>> begin Available data

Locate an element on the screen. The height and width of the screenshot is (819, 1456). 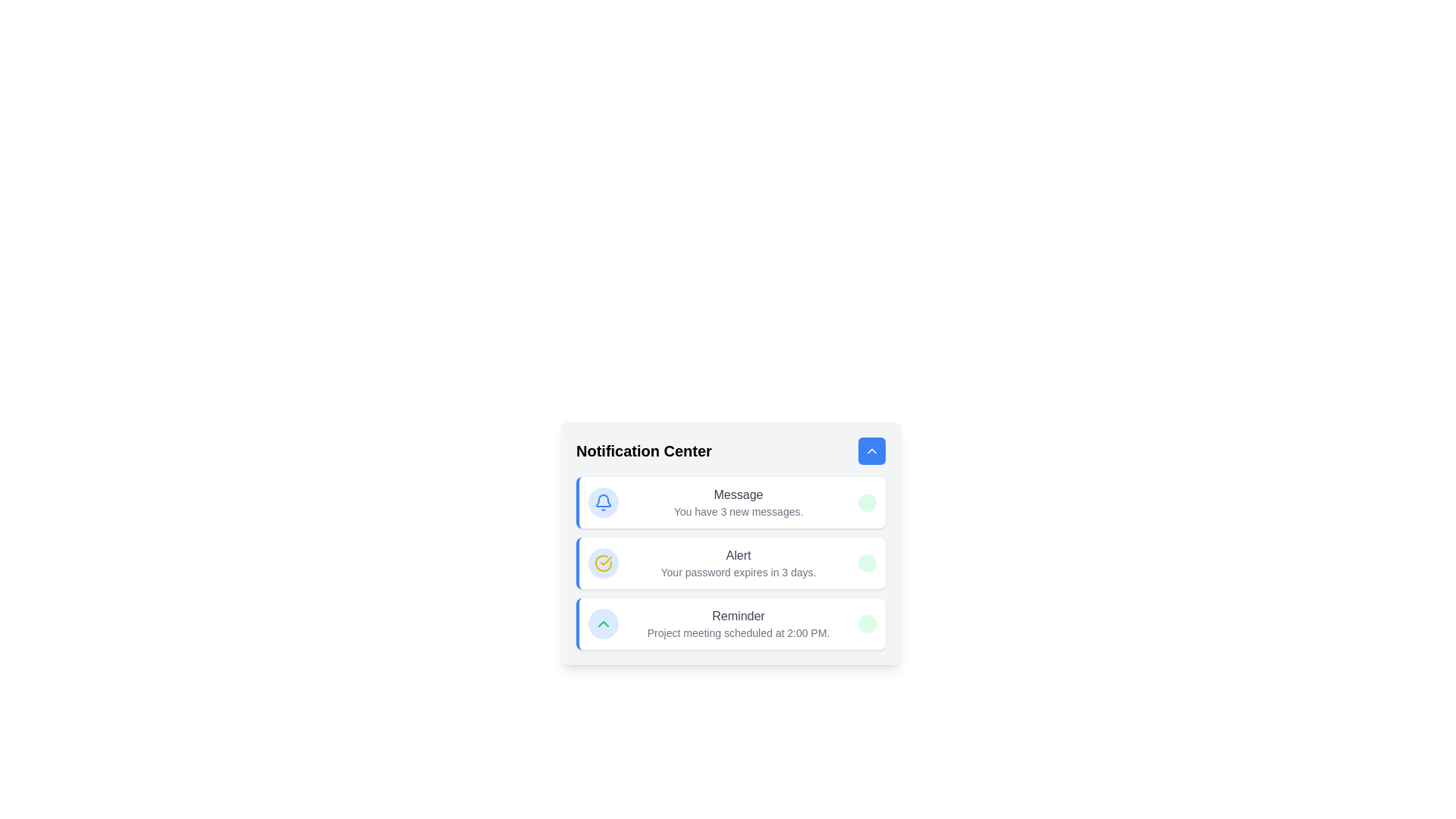
the Notification card that displays a reminder about a scheduled meeting, which is the last item in the Notification Center section, below the Message and Alert notifications is located at coordinates (731, 623).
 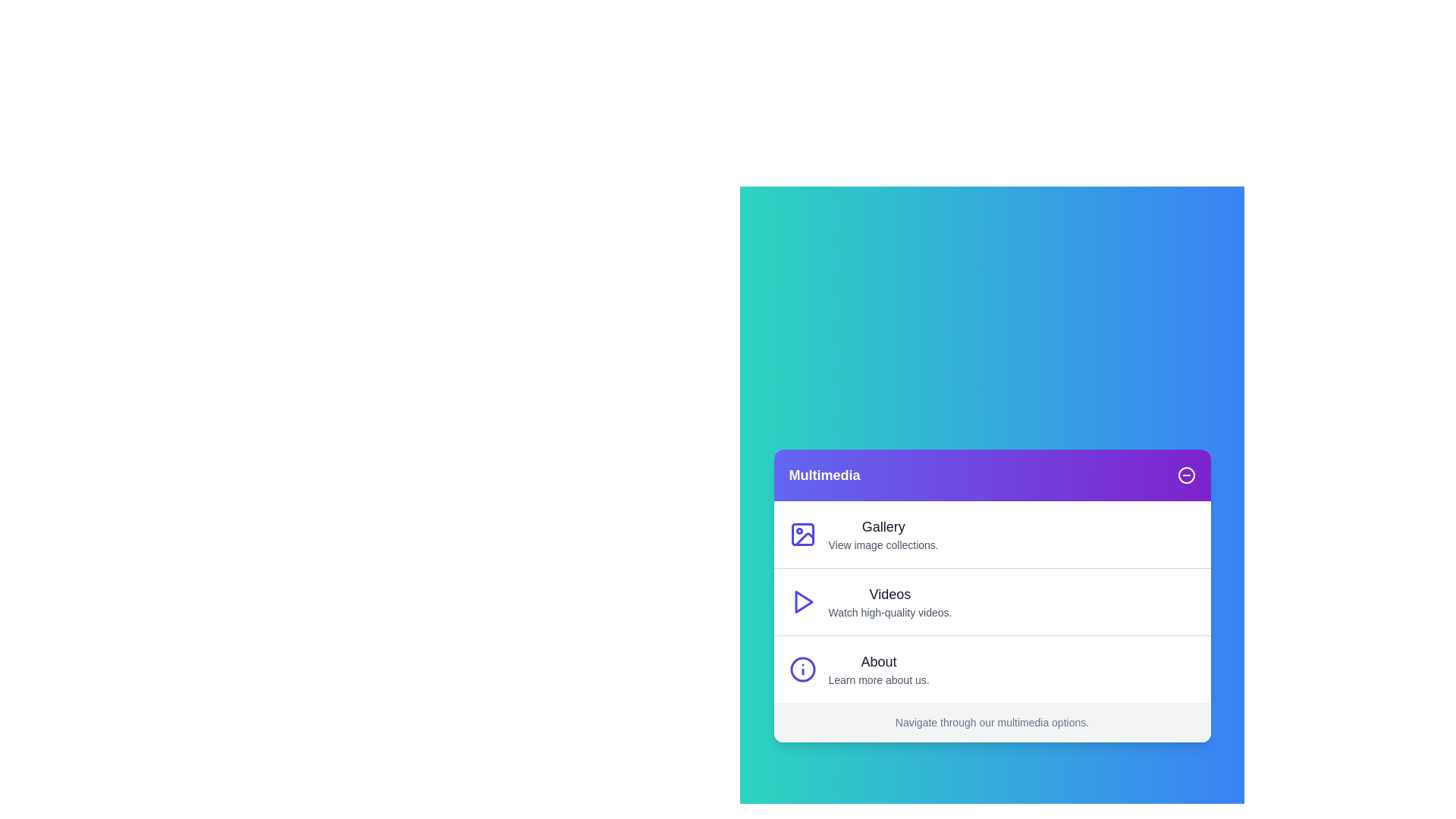 What do you see at coordinates (824, 475) in the screenshot?
I see `the header text 'Multimedia' to focus or interact with it` at bounding box center [824, 475].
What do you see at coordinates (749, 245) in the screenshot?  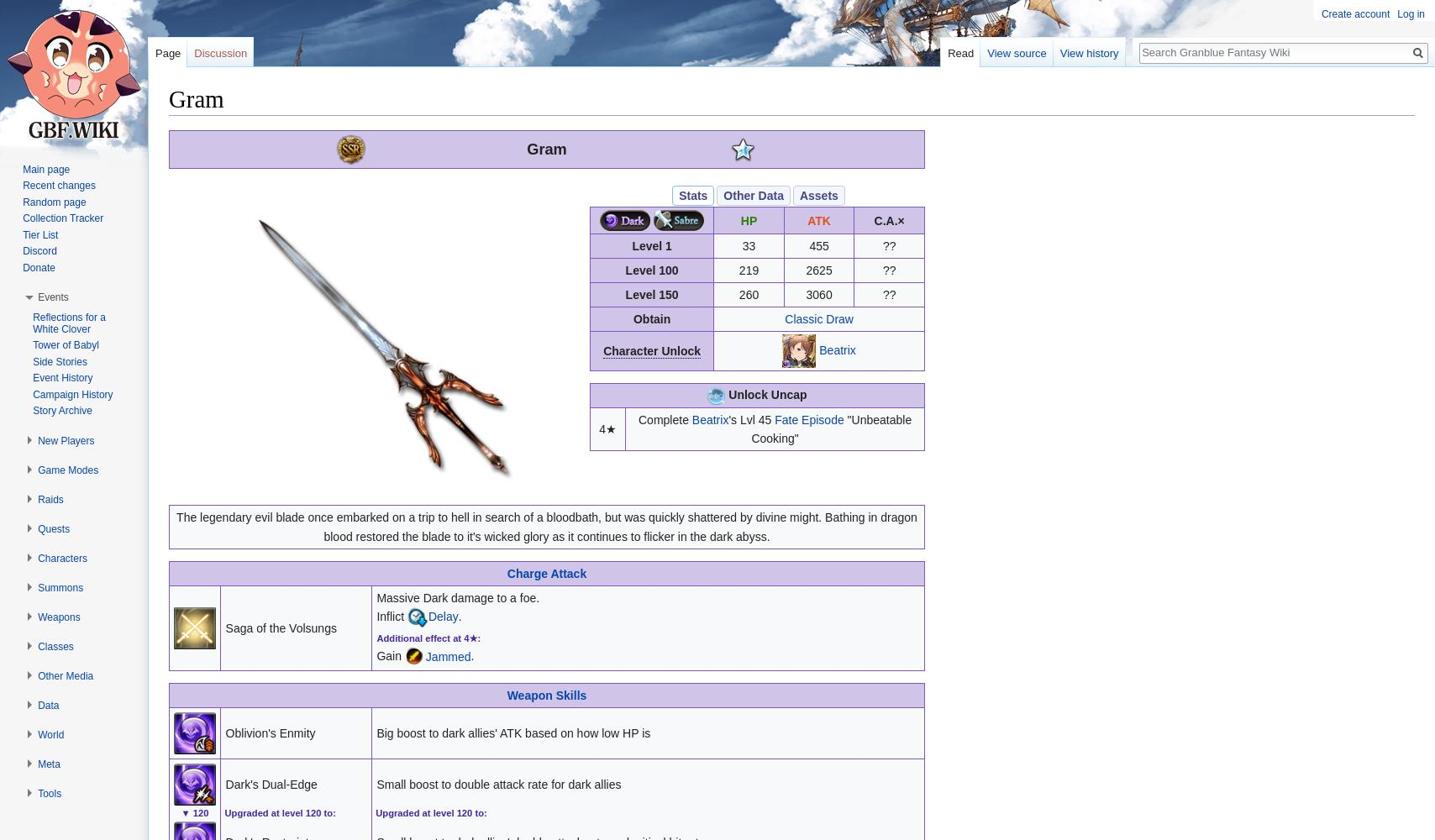 I see `'33'` at bounding box center [749, 245].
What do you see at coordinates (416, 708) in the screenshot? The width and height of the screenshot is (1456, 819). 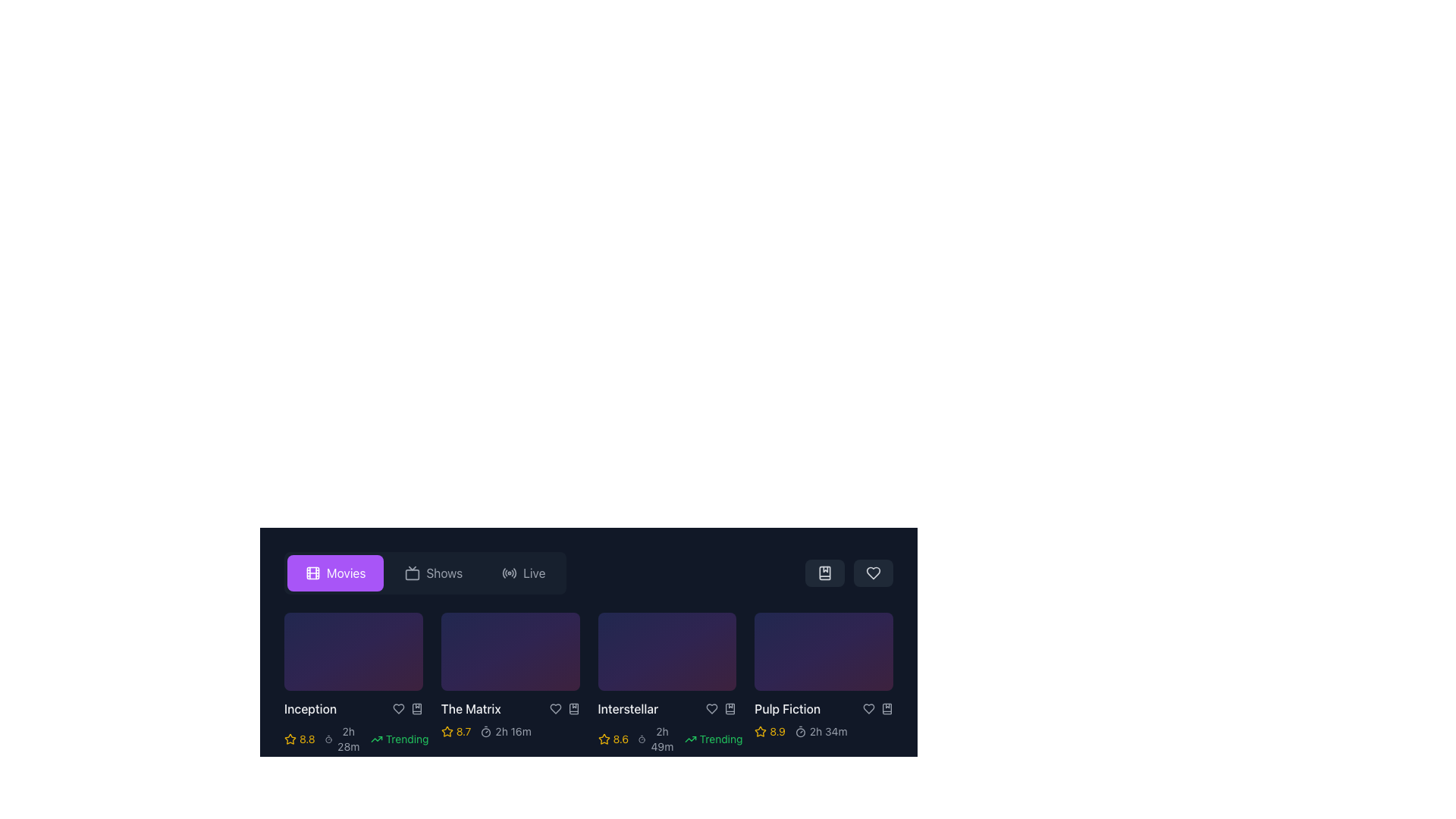 I see `the bookmark icon located in the bottom navigation section of the movie card for 'The Matrix'` at bounding box center [416, 708].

>> end Available data

**Short task:**
Please repeat the records word for word, starting at their beginning and ending with the line that contains "the Notification card". Leave out the pictures.

**Answer to this problem:**
Locate an element on the screen. The height and width of the screenshot is (819, 1456). 
the Notification card that displays a reminder about a scheduled meeting, which is the last item in the Notification Center section, below the Message and Alert notifications is located at coordinates (731, 623).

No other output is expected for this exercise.